To support ASP.NET SignalR, Azure SignalR Service reimplements ASP.NET SignalR's data protocol on top of the ASP.NET Core framework.

You can start from a local SignalR application, then seamlessly move to Azure SignalR Service with a few lines of code change.

The following diagram shows the typical architecture when you use Azure SignalR Service with your own application server. Behavior of clients and servers will be different from self-hosting SignalR application. More details are explained in below sections.

Architecture

Server Connections

When self-hosting SignalR, application server will listen for client connections and serve them directly.

With SignalR Service, the application server is no longer responsible for accepting persistent client connections. A negotiate endpoint will be exposed by Azure SignalR Service SDK for each hub.

This is also true for ASP.NET SignalR that each hub has its own server connection to the Azure service. Besides that, ASP.NET SignalR also initiates a per-application server connection to the Azure service. This design is not following the convention of the ASP.NET SignalR that all the hubs share the same connection, but to most part similar as the ASP.NET Core SignalR design.

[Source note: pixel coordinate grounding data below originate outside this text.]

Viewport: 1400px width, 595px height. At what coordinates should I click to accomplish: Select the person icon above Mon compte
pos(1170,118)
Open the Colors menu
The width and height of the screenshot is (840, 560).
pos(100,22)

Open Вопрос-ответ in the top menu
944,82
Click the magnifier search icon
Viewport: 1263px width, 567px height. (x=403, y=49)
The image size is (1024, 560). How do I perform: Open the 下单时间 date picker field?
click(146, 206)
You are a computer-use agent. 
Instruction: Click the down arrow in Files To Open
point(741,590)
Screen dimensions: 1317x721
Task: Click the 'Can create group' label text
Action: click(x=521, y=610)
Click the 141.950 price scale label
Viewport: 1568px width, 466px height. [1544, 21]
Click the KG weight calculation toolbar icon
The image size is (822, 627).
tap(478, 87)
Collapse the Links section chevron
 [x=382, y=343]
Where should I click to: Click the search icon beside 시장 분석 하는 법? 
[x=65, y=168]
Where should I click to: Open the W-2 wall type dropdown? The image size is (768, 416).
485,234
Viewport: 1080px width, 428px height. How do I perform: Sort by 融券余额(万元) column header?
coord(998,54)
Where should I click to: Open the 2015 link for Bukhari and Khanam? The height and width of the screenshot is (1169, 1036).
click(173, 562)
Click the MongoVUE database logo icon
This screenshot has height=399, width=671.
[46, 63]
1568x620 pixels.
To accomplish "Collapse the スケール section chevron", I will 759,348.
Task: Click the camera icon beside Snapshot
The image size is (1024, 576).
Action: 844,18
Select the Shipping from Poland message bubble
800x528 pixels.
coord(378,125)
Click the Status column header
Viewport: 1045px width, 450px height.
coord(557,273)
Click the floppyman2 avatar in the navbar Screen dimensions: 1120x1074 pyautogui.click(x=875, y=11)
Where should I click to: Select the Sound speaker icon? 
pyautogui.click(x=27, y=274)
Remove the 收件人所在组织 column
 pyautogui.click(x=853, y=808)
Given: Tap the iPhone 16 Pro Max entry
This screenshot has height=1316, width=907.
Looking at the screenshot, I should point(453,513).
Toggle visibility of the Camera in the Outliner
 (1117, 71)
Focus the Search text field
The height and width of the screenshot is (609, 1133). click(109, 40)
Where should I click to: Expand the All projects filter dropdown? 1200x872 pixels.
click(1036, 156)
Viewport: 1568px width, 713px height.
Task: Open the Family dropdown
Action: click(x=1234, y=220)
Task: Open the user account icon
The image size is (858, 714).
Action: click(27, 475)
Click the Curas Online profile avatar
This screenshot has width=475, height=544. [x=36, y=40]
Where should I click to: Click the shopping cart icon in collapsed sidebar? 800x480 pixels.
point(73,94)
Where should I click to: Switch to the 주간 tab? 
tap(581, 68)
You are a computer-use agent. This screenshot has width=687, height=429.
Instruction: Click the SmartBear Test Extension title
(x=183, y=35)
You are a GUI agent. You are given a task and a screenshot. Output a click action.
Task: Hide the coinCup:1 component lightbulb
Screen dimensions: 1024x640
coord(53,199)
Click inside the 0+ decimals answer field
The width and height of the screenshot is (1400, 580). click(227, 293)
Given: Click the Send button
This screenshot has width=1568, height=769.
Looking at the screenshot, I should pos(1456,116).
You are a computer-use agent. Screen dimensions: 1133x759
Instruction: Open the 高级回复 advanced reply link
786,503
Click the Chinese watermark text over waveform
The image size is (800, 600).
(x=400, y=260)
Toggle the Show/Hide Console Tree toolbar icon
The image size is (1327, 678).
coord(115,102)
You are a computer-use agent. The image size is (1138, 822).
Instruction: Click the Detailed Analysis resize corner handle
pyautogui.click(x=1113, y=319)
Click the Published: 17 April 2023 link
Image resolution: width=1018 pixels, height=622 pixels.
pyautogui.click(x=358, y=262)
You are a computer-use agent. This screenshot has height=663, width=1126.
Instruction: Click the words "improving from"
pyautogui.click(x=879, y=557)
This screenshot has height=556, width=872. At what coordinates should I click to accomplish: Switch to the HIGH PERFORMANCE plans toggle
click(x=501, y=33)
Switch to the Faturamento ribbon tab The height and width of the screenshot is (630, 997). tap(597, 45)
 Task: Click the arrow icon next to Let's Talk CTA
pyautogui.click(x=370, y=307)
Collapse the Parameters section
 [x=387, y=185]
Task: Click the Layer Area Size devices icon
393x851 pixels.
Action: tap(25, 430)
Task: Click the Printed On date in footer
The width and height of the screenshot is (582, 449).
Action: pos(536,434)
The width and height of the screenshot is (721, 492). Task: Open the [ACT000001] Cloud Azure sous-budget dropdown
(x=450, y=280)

It will respond to clients' negotiate requests and redirect them to SignalR Service. Eventually, all clients will be connected to SignalR Service. Read more about it in Client Connections section.

After application server is started,

  • For ASP.NET Core SignalR, the Azure SignalR SDK will open 5 WebSocket connections to the SignalR Service per hub.
  • For ASP.NET SignalR, the Azure SignalR SDK will open 5 WebSocket connections to the SignalR Service per hub, and 1 per-application WebSocket connection.

The number of used connections per hub is configurable as described here. Messages from/to clients will be multiplexed into these connections.

These connections are supposed to be connected to SignalR Service all the time. If a server connection is disconnected due to network issues,

  • all clients which are served by this server connection will be disconnected (read more about client and server pairing at Transport Data between Client and Server section);
  • the server connection will automatically start reconnecting.

Client Connections

When using SignalR Service, clients will be connected with SignalR Service instead of application server. It is a two-step process to establish persistent connections between clients and SignalR Service.

  1. Client sends a negotiate request to application server. With Azure SignalR Service SDK, application server will return a redirect negotiation response with SignalR Service's URL and access token.
    • For ASP.NET Core SignalR, a typical redirect response looks like as following:

      {
          "url":"https://test.service.signalr.net/client/?hub=chat&...",
          "accessToken":"<a typical JWT token>"
      }
    • For ASP.NET SignalR, a typical redirect response looks like as following:

      {
          "ProtocolVersion": "2.0",
          "RedirectUrl":"https://test.service.signalr.net/aspnetclient",
          "AccessToken":"<a typical JWT token>"
      }
  2. After receiving the redirect response, client will use the new URL and access token to start the normal connect process with SignalR Service.

Learn more details in ASP.NET Core SignalR's transport protocols.

Transport Data between Client and Server

When a client is connected to SignalR Service, service runtime will find a server connection to serve this client.

  • It only happens once and is a one-to-one mapping between client connections and server connections.
  • The mapping is valid in SignalR Service until either the client connection or the server connection disconnects.

Then the application server will receive an event with information of the new client. A logical client connection will be created in the application server to start the processing pipeline of SignalR.

Now the data channel between a client and application server has been established. SignalR Service will transport data from the client to the pairing application server. And data from application server will also be delivered to specified clients.

As you might notice, Azure SignalR Service is essentially a logical transport layer between application server and clients. All persistent connections are offloaded to SignalR Service. Application server only has to take care of business logics in your hub classes now.